Requirements:
Gather every line of the records that contains the string "resolution" and copy each one in full.

Records supplied:
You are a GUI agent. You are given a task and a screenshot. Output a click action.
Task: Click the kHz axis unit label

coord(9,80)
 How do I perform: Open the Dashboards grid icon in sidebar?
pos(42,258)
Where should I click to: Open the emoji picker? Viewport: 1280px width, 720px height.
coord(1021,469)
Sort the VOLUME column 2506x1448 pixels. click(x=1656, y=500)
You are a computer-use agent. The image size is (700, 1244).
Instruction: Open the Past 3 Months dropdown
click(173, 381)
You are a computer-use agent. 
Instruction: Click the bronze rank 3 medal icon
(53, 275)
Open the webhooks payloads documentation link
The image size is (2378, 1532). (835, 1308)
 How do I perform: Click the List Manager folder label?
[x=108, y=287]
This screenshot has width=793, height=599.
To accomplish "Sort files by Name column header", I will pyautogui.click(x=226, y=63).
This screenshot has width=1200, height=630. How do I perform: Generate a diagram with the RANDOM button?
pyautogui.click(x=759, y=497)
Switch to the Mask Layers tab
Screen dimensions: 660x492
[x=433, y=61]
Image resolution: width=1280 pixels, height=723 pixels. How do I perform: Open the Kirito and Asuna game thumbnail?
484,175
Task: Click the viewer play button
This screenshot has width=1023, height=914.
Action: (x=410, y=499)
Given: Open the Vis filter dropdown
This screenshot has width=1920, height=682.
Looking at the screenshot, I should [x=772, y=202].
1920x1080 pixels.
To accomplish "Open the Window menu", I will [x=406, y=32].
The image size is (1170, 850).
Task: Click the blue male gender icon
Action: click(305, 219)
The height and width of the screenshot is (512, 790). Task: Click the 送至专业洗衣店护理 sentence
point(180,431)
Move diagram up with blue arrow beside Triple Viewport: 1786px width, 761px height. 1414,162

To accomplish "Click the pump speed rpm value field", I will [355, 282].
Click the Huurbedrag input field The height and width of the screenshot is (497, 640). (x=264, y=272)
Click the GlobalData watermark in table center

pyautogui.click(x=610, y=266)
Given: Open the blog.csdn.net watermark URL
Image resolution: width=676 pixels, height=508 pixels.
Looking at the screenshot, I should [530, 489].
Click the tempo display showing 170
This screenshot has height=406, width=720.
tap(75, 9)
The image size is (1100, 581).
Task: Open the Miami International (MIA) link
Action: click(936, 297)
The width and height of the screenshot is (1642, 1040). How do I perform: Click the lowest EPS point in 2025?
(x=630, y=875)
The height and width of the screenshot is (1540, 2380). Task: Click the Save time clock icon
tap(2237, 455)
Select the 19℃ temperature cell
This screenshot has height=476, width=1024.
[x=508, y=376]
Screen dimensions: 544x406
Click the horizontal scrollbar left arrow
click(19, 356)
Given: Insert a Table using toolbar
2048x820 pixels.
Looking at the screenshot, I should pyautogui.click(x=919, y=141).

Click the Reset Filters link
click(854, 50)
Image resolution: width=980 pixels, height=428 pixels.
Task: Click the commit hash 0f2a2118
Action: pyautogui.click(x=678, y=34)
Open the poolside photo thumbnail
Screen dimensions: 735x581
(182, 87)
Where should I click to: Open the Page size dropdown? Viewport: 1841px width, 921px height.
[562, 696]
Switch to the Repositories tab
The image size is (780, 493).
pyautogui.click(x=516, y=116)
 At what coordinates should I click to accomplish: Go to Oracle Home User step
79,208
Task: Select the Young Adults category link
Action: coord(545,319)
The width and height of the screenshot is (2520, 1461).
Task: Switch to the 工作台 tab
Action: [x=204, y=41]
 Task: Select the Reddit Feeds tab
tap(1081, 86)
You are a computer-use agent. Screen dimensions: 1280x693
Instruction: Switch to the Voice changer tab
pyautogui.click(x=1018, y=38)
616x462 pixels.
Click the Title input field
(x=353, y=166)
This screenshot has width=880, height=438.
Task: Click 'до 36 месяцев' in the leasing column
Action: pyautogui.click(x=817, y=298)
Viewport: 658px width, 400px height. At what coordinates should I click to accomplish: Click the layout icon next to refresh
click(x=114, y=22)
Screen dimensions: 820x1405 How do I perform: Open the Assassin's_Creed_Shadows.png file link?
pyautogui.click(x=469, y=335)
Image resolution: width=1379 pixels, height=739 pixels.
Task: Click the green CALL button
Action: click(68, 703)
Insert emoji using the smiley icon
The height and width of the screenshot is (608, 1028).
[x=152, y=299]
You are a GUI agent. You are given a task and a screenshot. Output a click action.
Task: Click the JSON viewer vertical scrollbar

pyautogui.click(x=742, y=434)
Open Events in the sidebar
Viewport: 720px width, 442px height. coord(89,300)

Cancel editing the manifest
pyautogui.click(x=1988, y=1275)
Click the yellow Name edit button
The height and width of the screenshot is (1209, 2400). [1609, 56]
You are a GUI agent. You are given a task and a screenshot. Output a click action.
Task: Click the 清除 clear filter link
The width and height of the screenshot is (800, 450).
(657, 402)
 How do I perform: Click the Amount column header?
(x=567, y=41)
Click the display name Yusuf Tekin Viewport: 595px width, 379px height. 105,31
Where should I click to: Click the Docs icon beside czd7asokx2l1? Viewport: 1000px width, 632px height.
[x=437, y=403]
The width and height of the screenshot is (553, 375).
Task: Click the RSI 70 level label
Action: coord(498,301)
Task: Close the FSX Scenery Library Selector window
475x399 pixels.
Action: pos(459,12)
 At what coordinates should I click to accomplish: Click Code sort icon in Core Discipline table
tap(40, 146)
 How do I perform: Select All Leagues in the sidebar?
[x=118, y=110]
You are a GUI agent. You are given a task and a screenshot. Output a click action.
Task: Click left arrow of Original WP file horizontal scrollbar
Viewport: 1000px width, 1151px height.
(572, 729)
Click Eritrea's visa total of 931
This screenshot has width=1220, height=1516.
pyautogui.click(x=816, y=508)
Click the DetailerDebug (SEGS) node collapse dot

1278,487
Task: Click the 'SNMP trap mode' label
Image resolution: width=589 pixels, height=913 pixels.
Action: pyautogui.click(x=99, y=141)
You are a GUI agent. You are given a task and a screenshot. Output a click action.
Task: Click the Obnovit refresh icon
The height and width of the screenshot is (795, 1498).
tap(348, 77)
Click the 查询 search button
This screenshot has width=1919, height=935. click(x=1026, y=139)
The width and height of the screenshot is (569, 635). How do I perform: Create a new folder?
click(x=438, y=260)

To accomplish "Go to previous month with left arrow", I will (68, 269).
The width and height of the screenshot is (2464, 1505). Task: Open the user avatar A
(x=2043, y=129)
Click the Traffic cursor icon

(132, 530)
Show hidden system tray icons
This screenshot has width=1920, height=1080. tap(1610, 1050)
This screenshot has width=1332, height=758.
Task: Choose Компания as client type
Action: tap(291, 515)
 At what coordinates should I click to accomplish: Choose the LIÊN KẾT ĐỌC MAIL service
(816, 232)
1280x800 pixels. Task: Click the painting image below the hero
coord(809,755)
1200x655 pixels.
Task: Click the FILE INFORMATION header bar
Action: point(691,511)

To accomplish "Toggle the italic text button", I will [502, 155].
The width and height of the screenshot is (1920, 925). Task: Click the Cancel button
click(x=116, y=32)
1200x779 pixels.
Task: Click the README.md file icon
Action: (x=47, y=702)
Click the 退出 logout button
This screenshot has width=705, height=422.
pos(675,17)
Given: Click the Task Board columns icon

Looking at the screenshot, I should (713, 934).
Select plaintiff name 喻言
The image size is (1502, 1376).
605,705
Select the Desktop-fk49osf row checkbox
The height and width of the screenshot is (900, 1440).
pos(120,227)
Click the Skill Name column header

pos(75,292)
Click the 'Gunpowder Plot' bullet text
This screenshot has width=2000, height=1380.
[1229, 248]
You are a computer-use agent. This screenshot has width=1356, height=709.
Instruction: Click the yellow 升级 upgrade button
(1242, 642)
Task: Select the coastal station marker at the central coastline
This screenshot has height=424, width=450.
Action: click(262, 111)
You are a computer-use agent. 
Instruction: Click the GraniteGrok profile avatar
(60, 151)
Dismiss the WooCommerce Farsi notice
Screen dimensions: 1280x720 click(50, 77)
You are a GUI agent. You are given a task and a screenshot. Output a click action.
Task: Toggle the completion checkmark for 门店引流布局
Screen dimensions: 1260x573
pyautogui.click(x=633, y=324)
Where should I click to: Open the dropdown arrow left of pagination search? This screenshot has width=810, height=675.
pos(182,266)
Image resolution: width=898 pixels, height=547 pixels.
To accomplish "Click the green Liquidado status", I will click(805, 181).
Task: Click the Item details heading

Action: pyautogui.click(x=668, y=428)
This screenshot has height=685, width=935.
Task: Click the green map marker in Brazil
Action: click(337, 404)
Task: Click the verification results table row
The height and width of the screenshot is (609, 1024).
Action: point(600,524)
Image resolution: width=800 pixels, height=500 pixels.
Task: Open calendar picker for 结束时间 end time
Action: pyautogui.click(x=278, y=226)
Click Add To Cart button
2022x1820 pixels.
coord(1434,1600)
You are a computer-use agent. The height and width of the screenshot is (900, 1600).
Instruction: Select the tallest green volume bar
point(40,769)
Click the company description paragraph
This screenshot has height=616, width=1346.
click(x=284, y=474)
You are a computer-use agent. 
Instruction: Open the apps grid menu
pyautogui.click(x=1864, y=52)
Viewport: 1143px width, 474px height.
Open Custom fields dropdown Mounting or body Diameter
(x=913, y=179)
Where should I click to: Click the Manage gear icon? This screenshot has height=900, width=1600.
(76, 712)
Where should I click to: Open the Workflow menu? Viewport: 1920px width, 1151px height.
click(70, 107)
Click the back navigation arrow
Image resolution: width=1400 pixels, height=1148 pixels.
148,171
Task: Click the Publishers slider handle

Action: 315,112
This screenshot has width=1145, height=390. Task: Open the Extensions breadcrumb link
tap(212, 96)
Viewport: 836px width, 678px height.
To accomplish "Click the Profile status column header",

Result:
Image resolution: width=1280 pixels, height=723 pixels. How do I perform: Open the Kirito and Asuna game thumbnail?
Image resolution: width=676 pixels, height=508 pixels.
Image resolution: width=980 pixels, height=428 pixels.
Image resolution: width=1379 pixels, height=739 pixels.
Image resolution: width=589 pixels, height=913 pixels.
Image resolution: width=898 pixels, height=547 pixels.
Image resolution: width=800 pixels, height=500 pixels.
Image resolution: width=1400 pixels, height=1148 pixels.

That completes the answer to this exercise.